[Word and element location data]
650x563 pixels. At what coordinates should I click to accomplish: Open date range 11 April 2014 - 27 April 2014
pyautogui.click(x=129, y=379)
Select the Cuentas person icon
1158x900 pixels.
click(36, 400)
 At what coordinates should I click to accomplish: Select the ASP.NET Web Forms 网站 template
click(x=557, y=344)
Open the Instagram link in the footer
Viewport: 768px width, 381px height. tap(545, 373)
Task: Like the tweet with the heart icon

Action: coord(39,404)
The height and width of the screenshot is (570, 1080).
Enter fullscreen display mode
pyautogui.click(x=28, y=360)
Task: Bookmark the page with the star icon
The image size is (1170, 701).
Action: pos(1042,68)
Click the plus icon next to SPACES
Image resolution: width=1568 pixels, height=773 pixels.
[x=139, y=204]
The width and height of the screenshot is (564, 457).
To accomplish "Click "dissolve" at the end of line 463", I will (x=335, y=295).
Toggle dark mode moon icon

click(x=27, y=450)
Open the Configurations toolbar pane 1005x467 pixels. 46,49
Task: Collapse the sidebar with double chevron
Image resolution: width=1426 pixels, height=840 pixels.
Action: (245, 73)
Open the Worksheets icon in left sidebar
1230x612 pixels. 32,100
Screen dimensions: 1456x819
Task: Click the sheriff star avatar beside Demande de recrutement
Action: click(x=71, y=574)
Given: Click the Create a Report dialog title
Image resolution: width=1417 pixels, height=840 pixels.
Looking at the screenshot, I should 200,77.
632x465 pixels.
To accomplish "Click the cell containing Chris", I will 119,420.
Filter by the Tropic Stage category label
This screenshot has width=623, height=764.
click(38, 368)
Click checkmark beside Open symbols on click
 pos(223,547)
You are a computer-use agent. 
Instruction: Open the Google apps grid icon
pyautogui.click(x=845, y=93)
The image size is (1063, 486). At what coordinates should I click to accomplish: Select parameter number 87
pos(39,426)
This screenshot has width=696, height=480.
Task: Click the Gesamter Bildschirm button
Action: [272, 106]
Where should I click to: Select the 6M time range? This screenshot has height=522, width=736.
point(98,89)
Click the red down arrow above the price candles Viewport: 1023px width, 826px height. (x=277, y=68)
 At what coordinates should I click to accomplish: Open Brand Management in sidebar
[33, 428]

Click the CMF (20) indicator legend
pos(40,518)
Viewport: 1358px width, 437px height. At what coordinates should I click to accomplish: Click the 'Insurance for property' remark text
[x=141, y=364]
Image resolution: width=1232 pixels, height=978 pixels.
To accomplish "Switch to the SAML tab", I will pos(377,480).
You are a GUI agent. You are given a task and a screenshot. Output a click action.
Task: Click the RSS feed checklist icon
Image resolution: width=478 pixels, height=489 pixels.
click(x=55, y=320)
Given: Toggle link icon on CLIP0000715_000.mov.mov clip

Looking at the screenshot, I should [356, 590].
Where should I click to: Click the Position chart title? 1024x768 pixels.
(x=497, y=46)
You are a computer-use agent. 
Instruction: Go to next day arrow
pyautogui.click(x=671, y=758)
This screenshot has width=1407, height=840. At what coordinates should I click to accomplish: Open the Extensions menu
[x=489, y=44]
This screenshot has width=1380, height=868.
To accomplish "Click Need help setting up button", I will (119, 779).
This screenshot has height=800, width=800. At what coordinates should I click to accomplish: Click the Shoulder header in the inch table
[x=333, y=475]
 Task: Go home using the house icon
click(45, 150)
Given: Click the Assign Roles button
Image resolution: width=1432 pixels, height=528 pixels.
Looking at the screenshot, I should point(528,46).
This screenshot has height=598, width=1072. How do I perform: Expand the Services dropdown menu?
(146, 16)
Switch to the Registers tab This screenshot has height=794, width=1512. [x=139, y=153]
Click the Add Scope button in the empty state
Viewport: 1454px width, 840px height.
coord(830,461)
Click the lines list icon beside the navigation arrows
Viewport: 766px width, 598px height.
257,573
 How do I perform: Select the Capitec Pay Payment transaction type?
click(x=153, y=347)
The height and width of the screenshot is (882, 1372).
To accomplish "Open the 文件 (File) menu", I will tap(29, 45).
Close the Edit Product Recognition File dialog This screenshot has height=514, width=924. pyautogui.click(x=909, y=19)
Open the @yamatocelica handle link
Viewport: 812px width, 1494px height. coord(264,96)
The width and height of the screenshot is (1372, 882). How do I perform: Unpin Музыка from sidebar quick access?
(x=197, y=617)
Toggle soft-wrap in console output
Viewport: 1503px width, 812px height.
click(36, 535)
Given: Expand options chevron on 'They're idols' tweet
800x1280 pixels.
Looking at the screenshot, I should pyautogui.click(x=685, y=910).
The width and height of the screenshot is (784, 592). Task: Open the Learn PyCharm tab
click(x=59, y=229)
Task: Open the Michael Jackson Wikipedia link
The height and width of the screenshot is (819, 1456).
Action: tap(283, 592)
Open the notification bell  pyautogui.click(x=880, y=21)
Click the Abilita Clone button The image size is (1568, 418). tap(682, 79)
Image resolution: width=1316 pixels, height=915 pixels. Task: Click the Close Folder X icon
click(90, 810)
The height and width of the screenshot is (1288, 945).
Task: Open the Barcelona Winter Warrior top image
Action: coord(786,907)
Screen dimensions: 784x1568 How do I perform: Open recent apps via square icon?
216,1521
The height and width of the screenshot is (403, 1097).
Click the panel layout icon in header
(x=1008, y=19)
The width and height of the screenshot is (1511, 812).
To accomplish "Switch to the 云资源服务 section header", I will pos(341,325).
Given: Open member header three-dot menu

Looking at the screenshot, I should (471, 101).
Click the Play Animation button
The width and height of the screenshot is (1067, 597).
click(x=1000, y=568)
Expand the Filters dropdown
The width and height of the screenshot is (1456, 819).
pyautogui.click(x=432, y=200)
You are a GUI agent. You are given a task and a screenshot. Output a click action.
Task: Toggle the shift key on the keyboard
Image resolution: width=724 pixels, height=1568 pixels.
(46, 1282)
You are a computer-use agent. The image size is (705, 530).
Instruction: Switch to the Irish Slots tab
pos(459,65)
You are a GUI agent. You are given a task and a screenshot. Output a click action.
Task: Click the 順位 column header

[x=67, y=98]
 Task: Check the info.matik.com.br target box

Directive -> Locate every line of the data that contains the word "Switch", and copy each of those lines.

Reply ->
To accomplish "Switch to the SAML tab", I will pos(377,480).
Switch to the Registers tab This screenshot has height=794, width=1512. [x=139, y=153]
To accomplish "Switch to the 云资源服务 section header", I will pos(341,325).
Instruction: Switch to the Irish Slots tab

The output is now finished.